If you want to know what pickle is, I’ll refer you to Lexi’s blog where she discusses that in depth. Since Lexi covers the details about the pickle solution in great detail, I’ll just give you a high level overview of it.
For my solution, I use ph down which is one of the chemicals used in maintaining the ph levels in your spa. Yep, the same stuff. Basically, pickle is a cleaning solution. It serves a number of purposes and I just mention a few. It prepares the metal, getting it nice & clean before you start to solder it and on the flip side, it removes the residues/nasties from soldering. It also removes the oils your hands leave on the metal when you touch it and it can even help with the dreaded fire scale, if it isn’t too bad. However, there are times when removing fire scale requires a bit more elbow grease in terms of sanding it away.
This picture shows the inside of my pickle pot. It has some particles in there that actually came from my fire brick because they had adhered to my metal when I was soldering. That happens when I get flux on my fire brick and I do my best to avoid that, but it happens. Generally, those pieces of fire brick fall off in the pot and when it gets too bad, I safely discard the solution and start a fresh batch.

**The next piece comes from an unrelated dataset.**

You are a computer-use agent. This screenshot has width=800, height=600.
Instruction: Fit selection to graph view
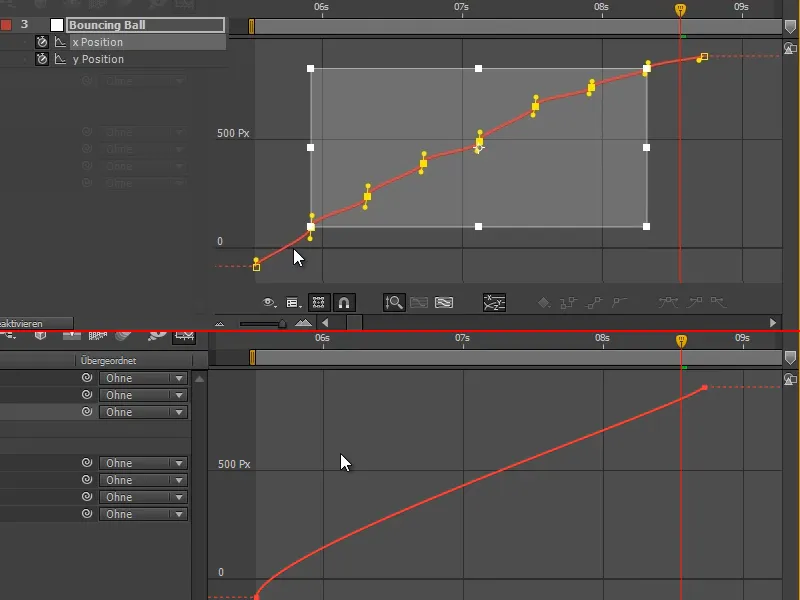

You can see from the photo that mine has turned a light blue. This is a normal event because as you continue to put your metal pieces in the solution for cleaning, some of the copper from the metal’s surface will leach into the liquid and eventually your clear pickle solution starts to turn blue. That’s ok.

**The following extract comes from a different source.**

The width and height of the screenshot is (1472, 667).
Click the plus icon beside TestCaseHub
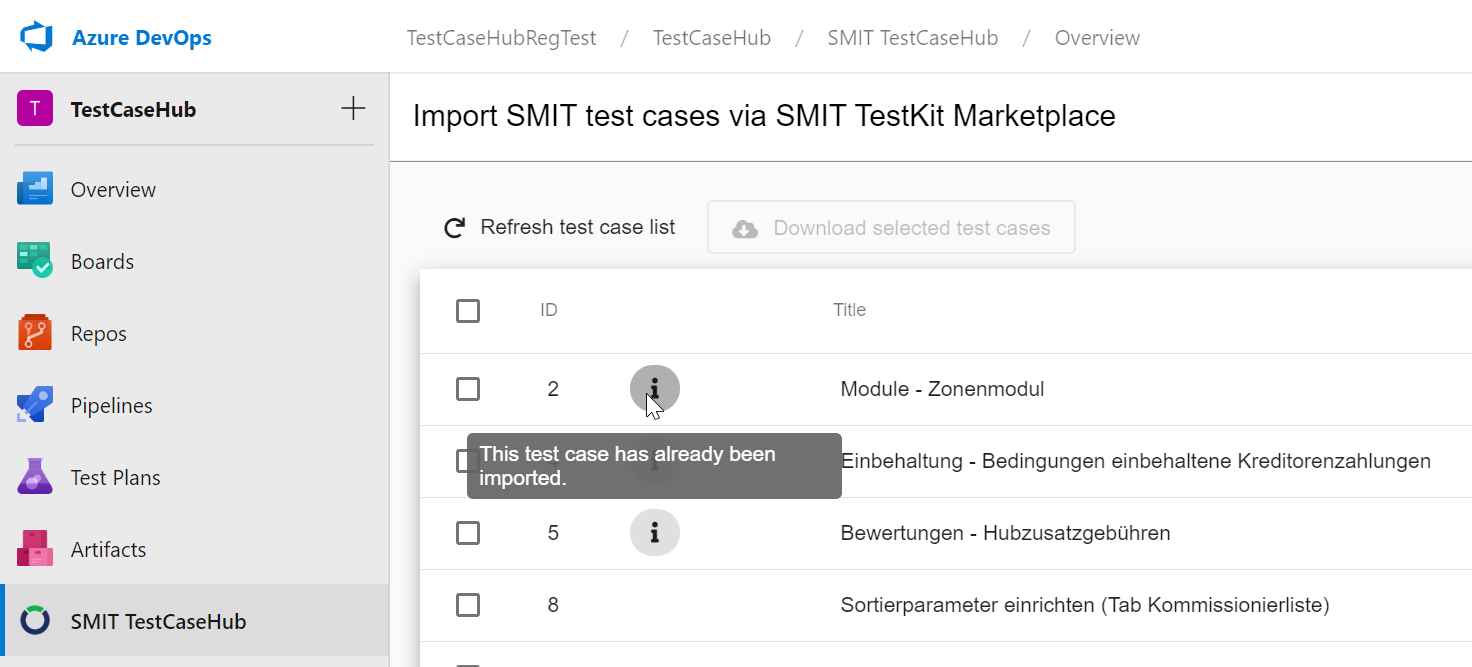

Generally the pickle works best when it is warm so that is why we put it in these little crock pots. Turn the control to low and your solution is kept at the perfect temperature to do its best work. I will leave my pieces in the pickle for anywhere from 30 seconds to 4 or 5 minutes, depending on what I hope the solution will accomplish. And yes, sadly I have forgotten to turn my Crock pot off so the liquid evaporates (even with the lid in place) and leaves an interesting sludge. Fortunately, soaking the inside of the pot with Dawn treated water will loosen up that material and you can start afresh!
These little crock pots by Rival are pretty durable. Mine is a little over 2 years old, but I know it will eventually wear out so I now have one in reserve!
A couple of weeks ago, I saw some colorful ones at our local Wal-Mart. I debated between yellow and red. As the picture shows, I chose the red one because my Jenny Chen Shears have red handles and they remain on my solder station. Why not have a few matching tools in my soldering area?
The one I purchased was $10, same price I paid 2 years ago for my current model. If you’d like to add a splash of color to your work space, why not get one of the colorful ones for your soldering station? Just my take on it.
One last point of interest on this subject. Someone had recommended to a fellow metalsmithing friend to hang a glass pickle next to your light switch to help remind you to turn off your pickle pot before leaving the studio. I guess I should have followed that advice, yet I have not. I do think it’s a cute idea and if I find a glass pickle to my liking, I will probably follow that suggestion. For now, I tend to double check a few things 2 or 3 times before I leave my studio; make sure my acetylene tank and pickle pot are turned off, blow out the candle (I like the aroma & ambiance!), close the window and turn off all the lights & the fan. So far, it’s all been working!